-- Given records follows --
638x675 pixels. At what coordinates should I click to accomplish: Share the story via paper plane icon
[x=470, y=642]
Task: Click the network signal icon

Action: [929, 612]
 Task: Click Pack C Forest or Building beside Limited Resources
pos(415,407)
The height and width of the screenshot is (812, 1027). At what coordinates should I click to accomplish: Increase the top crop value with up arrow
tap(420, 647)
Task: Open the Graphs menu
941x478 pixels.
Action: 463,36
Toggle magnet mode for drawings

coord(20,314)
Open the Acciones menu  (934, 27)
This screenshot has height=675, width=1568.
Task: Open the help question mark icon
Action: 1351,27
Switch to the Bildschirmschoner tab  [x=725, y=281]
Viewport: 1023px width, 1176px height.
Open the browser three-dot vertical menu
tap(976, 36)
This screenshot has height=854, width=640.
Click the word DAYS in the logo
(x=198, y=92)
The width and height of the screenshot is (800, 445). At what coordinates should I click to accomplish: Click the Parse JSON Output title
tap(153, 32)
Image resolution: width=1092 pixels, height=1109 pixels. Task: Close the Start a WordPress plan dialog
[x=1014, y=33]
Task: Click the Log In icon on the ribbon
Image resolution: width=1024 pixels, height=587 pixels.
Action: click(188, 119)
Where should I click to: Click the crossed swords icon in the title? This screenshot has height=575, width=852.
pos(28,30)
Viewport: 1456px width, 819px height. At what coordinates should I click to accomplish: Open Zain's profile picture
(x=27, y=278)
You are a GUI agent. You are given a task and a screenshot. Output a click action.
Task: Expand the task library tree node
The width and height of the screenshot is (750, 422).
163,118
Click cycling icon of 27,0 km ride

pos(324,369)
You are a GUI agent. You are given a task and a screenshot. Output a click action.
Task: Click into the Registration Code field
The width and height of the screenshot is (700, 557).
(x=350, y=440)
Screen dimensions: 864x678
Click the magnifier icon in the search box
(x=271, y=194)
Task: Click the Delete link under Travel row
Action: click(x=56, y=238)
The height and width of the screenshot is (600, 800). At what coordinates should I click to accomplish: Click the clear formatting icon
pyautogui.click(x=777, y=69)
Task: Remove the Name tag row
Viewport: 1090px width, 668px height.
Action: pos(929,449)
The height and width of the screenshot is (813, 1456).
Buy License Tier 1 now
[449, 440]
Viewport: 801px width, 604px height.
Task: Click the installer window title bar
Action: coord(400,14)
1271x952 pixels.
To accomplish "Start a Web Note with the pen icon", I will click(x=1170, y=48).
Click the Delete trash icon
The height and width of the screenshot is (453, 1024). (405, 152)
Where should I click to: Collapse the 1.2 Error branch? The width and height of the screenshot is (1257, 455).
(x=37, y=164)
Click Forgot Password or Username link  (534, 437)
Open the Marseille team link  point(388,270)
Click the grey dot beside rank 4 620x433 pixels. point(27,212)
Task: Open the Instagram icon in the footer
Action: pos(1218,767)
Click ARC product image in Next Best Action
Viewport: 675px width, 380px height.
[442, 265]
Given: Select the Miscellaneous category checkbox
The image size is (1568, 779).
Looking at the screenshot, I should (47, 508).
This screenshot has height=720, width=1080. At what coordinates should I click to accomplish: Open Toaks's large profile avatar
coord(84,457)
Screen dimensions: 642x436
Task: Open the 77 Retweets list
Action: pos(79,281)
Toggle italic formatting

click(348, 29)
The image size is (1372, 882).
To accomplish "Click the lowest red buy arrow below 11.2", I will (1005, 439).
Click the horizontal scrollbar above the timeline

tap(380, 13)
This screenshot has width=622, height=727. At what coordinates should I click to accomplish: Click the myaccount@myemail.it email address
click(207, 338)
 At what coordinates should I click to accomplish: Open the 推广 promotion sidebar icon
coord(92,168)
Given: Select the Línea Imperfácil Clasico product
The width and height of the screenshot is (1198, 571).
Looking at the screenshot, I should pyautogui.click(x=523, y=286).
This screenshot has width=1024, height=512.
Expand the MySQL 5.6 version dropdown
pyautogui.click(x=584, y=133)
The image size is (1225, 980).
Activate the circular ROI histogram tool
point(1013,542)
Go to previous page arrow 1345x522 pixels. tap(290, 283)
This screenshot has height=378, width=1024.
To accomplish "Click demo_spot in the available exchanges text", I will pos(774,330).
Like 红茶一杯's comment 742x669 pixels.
-- Given records concluded --
Problem description: Which of the lines in the data hold the string "will"? Report each of them by copying it.

Expected answer:
To accomplish "Start a Web Note with the pen icon", I will click(x=1170, y=48).
To accomplish "Click the lowest red buy arrow below 11.2", I will (1005, 439).
To accomplish "Click demo_spot in the available exchanges text", I will pos(774,330).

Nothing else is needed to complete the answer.